BitMaps and Access Control

Finally we reached the main part of this article - Bitmaps - are data structures specialized in binary operations - being fast and space-efficient. By such they efficiently tell us wether something is ON/OFF or TRUE/FALSE.

The Design

Each Tenant would have all of its Teams lay'ed out in Redis Bitmaps such as:

teams:<tenantId>:<tid>
online-users:<tenantId>

(Assuming you have de-normalized this relations due to it's read-pattern) Instead of doing:

SELECT
ug.user
FROM
groups ug
WHERE
ug.teams IN (<list of teams>)
AND ug.tenantId = <tenantId>

You would simply use a small LuaScript:

local tenantId = ARGV[1]
local tmp_or_key = 'tmp:teams'
local notify_key = 'tmp:notification'
local online_key = 'online-users:' + tenantId

-- Store tmp key for all SET bitmaps using OR operator
redis.call('BITOP', 'OR', tmp_or_key, unpack(KEYS))

-- Store the key with the
redis.call('BITOP', 'AND', notify_key, tmp_or_key, online_key)

-- Extract those Ids
local max_index = redis.call('STRLEN', notify_key) * 8
local notified_users = {}
for i = 0, max_index - 1 do
local bit = redis.call('GETBIT', notify_key, i)
if bit == 1 then
table.insert(notified_users, i)
end
end

-- Optional
redis.call('DEL', tmp_or_key)

return notified_users

The Outcome

So revisiting what changed in the infrastructure:

Before, you were doing 30K database operations - which include all the way from Parsing, Planning, Optimizing, Checking Buffer Cache - maybe reading from Disk. It's even worse, if your database is write-specialized like those with LSM Storage Engines.

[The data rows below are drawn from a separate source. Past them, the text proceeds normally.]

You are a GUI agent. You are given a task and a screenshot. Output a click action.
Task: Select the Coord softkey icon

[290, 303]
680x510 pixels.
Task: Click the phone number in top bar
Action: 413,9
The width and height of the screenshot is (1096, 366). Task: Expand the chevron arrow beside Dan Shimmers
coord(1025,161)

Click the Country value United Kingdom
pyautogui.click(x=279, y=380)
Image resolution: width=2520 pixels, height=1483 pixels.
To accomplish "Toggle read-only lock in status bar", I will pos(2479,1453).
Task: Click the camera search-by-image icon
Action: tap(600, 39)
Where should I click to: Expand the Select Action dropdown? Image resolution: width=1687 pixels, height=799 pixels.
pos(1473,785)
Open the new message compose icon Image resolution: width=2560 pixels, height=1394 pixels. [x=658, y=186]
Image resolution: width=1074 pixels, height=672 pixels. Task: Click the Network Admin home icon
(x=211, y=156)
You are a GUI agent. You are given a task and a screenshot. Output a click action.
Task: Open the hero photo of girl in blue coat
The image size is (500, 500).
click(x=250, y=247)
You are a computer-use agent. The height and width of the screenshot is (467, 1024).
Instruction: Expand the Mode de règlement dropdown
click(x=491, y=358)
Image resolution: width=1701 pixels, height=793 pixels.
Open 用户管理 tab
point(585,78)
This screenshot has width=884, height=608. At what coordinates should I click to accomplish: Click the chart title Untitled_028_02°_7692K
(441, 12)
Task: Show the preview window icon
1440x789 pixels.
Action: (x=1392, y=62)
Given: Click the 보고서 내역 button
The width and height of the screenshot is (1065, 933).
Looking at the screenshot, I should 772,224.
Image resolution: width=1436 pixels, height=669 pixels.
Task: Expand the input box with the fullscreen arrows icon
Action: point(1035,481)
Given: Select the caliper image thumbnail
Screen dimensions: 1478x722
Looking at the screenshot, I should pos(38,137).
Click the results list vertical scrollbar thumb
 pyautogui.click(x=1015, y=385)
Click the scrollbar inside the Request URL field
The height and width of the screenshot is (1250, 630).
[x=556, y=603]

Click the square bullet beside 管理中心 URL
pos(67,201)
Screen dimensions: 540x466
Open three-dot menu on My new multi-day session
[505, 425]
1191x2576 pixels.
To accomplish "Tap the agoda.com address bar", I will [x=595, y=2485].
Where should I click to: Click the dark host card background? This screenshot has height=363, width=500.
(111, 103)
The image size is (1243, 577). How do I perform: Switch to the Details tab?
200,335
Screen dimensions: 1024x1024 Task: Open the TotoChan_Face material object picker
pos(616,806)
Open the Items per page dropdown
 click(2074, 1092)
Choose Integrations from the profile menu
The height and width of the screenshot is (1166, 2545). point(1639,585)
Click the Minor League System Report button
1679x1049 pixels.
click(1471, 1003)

Instead of doing all of this: You are now flipping bits in a pretty-much efficient CPU cache.

The current scenario?

  • Your database is free of abusive reads.
  • It can focus on the write-heavy nature of Chat systems
  • Notifications are now even faster - what took (luckily) under 50ms is now under 1ms
  • Downgrade that database man and save some money!

Take Aways Points Notes

  1. You might be asking yourself if you couldn't do so with normal Sets. And the answer is: Yes. The trade-offs? RAM Storage($$$), CPU Performance and Latency overall
  2. You could easily fit more than 10 Million Users within less than 5GB of data using Roaring Bitmaps!